L’erreur fondamentale est de continuer à considérer l’art comme un bien matériel. Même la vente de MP3 ou de livres électroniques suit ce principe de matérialisation. Les acheteurs gardent « leurs MP3 » comme une collection de disques. Les DRM tentent d’imposer les contraintes matérielles au monde virtuel.
Mais vous, artistes, quel est votre objectif ? Vendre des disques, des livres et des planches ? Ou être lu, écouté et admiré ? J’ose espérer que, toute considération pécuniaire mise à part, vous préférez la seconde solution. Les disques et les livres ne sont que des supports matériels à votre art.
Beaucoup d’entre vous n’arrivent pas à en vivre. Même si c’est dommage, c’est entièrement normal. Personnellement, je me considère également comme un artiste : je blogue et j’écris de la fiction. J’aimerais en vivre pour pouvoir m’y consacrer pleinement. Pourtant, ce n’est pas le cas. Soit je n’ai pas trouvé le bon business model soit je n’ai tout simplement pas le talent nécessaire. Est-ce la faute des gens qui consomment mon blog gratuitement ? Non, au contraire vu que certains me font même des dons ou répandent mes écrits. Pourtant, encore une fois, c’est exactement ce que les producteurs vous font croire : que vos fans sont vos ennemis, ceux qui vous empêchent de vivre de votre talent.
Vous voulez diffuser votre art et, si possible, gagner de l’argent. Nous voulons profiter de votre art et, si possible, contribuer financièrement à votre talent.

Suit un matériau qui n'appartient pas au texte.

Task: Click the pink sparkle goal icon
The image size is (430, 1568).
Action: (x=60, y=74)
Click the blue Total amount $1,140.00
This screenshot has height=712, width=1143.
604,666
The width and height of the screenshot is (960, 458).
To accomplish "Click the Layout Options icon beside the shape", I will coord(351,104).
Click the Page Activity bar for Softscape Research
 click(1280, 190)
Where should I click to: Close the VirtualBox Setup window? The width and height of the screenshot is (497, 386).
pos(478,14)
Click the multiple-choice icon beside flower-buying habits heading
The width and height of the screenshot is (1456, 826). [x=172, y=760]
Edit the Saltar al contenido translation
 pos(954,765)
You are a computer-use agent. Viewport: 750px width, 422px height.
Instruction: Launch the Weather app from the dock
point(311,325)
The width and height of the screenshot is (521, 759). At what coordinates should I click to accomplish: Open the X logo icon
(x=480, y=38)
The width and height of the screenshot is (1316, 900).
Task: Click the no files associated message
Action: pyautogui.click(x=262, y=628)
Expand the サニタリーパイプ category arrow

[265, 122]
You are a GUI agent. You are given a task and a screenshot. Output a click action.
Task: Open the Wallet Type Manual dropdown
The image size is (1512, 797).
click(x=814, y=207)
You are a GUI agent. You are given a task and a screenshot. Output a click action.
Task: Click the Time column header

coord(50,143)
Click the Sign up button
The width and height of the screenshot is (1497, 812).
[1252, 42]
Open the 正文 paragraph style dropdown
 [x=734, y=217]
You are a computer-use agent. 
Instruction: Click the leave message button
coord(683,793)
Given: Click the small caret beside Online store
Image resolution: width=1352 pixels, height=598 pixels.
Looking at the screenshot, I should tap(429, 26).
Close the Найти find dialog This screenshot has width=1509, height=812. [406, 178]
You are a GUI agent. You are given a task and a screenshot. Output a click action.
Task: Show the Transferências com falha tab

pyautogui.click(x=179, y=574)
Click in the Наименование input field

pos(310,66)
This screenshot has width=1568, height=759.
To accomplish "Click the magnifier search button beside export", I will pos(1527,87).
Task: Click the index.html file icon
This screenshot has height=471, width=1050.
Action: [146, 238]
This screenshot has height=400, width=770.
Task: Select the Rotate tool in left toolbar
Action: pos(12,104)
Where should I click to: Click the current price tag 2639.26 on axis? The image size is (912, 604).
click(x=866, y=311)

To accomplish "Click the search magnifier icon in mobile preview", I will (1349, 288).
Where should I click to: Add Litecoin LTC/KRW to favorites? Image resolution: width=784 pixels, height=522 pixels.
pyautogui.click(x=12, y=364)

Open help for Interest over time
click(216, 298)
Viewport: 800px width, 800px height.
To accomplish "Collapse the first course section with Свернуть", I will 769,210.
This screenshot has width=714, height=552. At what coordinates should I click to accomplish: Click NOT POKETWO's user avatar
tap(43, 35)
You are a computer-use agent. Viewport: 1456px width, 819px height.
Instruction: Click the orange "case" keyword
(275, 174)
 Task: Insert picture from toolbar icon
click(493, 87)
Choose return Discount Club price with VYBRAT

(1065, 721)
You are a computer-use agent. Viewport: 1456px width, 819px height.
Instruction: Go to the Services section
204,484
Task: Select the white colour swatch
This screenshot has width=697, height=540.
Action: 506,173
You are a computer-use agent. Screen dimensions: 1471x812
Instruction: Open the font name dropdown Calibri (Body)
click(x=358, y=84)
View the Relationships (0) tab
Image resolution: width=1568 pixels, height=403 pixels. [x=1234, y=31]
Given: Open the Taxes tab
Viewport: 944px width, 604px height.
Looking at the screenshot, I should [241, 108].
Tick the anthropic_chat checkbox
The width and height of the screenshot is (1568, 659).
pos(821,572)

Cependant, lorsque nous achetons votre art « légalement », nous savons que plus de 95% de notre argent ira à des intermédiaires que nous considérons inutiles et nocifs pour la société. Toute la sueur, tout le talent que vous avez mis dans votre expression est vampirisé à 95% par ces parasites. Nous sommes également réticents à payer le même prix pour une chanson amusante que nous écouterons une ou deux fois ou un hymne qui résonnera chaque matin de nos vies.
Nous sommes prêts à investir dans le lancement de vos projets, par exemple via Kickstarter. Mais nous ne voulons pas payer pour « posséder » un fichier informatique. Cela n’a plus de sens. Nous n’imaginons pas non plus payer un prix fixe à chaque fois que nous vous écoutons ou lisons. Cela ruinerait vos fans et ceux qui écoutent de la musique en arrière plan toute la journée. Ce serait un frein à votre succès. À la place, personnellement, je donne tous les mois une somme fixe via Flattr. Sur Grooveshark, un artiste est Flattré si je l’ai écouté au moins une fois durant le mois. J’aimerais que cela soit également automatique quand je lis un ebook ou une page web dans Pocket.
En généralisant un tel système, votre intérêt d’artiste serait d’être écouté, lu, admiré. Et cela même des années plus tard, vous autorisant à miser sur le long terme. À l’opposé, lier une œuvre à un support encourage le marketing aggressif, la consommation éphémère et le succès bref avant de retomber dans l’oubli total.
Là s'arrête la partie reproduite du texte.